Text to read:

---*---

However, in full adjacency constraint, individual panes contained
within multi-pane window 510 may not be resized without affecting
adjacent panes. In other words, as one pane is resized in
multi-pane window 510 using pane size handlers 530, the adjacent
pane or panes are resized to the same extent in an opposite
manner.
[0040] Consequently, space in multi-pane window 510 is optimized,
but freedom to resize individual panes is reduced in full adjacency
constraint. Even though a user does not have to resize each pane
individually using this multiple-pane window system with full
adjacency constraint, which affords easier pane management, what
may be an optimal pane size for one pane may not be an optimal pane
size for an adjacent pane. Also, it should be noted that
embodiments of the present invention may utilize more or fewer pane
size handlers than are shown in the example of FIG. 5 to accomplish
the processes of the present invention.
[0041] A user may use pointer icon 540 to, for example, resize the
panes in multi-pane window 510. The user may manipulate pointer
icon 540 by, for example, using a pointing device, such as mouse
110 in FIG. 1. The user manipulates the mouse to position pointer
icon 540 over desired pane size handlers 530, clicks and holds the
mouse click while pointer icon 540 is over the desired pane size
handlers 530, moves pointer icon 540 to the desired resizing pane
position, and then releases the mouse click to complete the pane
resizing.
[0042] Referring now to FIGS. 6A-6I, exemplary illustrations of
varying pane configurations within a multi-pane window frame using
partial and full sizing adjacency constraints is depicted in
accordance with illustrative embodiments of the present invention.
Multi-pane window frame 610 may be, for example, multi-pane window
frame 510 contained within GUI 500 in FIG. 5. FIGS. 6A-6I show
multi-pane window frame 610 in varying pane configurations and are
for illustrations purposes only. Embodiments of the present
invention are not restricted to the pane configurations depicted in
FIGS. 6A-6I. Any and all possible pane configurations made by
embodiments of the present invention are intended.
[0043] FIG. 6A depicts a default multi-pane window frame
configuration after a user opens a multi-pane window frame software
application and the multi-pane window frame software application
displays the default multi-pane window frame configuration in a
GUI. For example, a user opens application software 330 and
application software 330 displays the software application in GUI
380 in FIG. 3. Of course, any default multi-pane window frame
configuration may be utilized by embodiments of the present
invention.
[0044] Multi-pane window frame 610 contains title bar 620, such as,
for example, title bar 520 in FIG. 5. It should be noted that
multi-pane window frame 610 contains only one title bar, title bar
620. Title bar 620 may contain, for example, a title for the
multi-pane window frame application program, a minimize icon, a
maximize icon, and a close icon. Also, it should be noted that no
pane contained within multi-pane window frame 610 has a title bar.

---*---

Record extracts:
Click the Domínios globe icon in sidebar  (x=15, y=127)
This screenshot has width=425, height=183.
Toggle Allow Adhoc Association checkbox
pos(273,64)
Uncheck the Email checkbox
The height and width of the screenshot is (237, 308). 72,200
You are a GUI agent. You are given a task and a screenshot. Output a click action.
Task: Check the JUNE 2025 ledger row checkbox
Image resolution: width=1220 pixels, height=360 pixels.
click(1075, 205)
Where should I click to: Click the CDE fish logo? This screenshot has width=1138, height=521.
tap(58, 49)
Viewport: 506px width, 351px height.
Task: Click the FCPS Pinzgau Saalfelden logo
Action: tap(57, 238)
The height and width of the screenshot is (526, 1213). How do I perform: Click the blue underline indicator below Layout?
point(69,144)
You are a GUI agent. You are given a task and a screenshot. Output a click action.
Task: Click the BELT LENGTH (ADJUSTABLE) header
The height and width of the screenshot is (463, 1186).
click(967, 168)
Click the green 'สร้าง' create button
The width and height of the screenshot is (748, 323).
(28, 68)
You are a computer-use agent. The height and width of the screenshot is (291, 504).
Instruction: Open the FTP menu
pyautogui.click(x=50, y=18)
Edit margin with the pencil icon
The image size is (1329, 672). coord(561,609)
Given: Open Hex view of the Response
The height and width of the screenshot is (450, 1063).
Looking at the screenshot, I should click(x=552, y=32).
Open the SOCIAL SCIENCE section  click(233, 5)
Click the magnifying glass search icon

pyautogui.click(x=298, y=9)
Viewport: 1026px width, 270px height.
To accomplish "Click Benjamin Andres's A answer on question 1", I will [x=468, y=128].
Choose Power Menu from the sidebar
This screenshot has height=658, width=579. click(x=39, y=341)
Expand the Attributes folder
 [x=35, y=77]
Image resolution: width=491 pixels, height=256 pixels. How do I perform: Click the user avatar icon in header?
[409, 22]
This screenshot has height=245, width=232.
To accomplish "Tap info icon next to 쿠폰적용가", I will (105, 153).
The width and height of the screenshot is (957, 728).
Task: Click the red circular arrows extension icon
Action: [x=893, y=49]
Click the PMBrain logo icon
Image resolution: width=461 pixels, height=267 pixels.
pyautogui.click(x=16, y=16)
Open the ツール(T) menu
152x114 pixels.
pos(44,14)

---*---

The tasks:
[A] According to the passage on multi-pane window frames, what may title bar 620 contain? List every item.
[B] Continue the passage on multi-pane window frames from its last sentence.
None of the entries are needed for this work.

Responses by task:
[A]
- A title for the multi-pane window frame application program
- A minimize icon
- A maximize icon
- A close icon

[B]
Further, a user may move multi-pane window frame 610, which
includes a plurality of panes, in unison by, for example, clicking
on and dragging title bar 620 using a mouse.
[0045] Multi-pane window frame 610 also contains panes 630, 640,
650, and 660. However, embodiments of the present invention may
contain more or fewer panes. Also, FIG. 6A illustrates panes
630-660 in different sizes, but it should be noted that panes
630-660 may all be the same size in the default configuration when
the multi-pane window frame software application displays the
multi-pane window frame in a GUI.
[0046] After a GUI displays the default configuration of panes
630-660, a user may resize any of panes 630-660 as desired.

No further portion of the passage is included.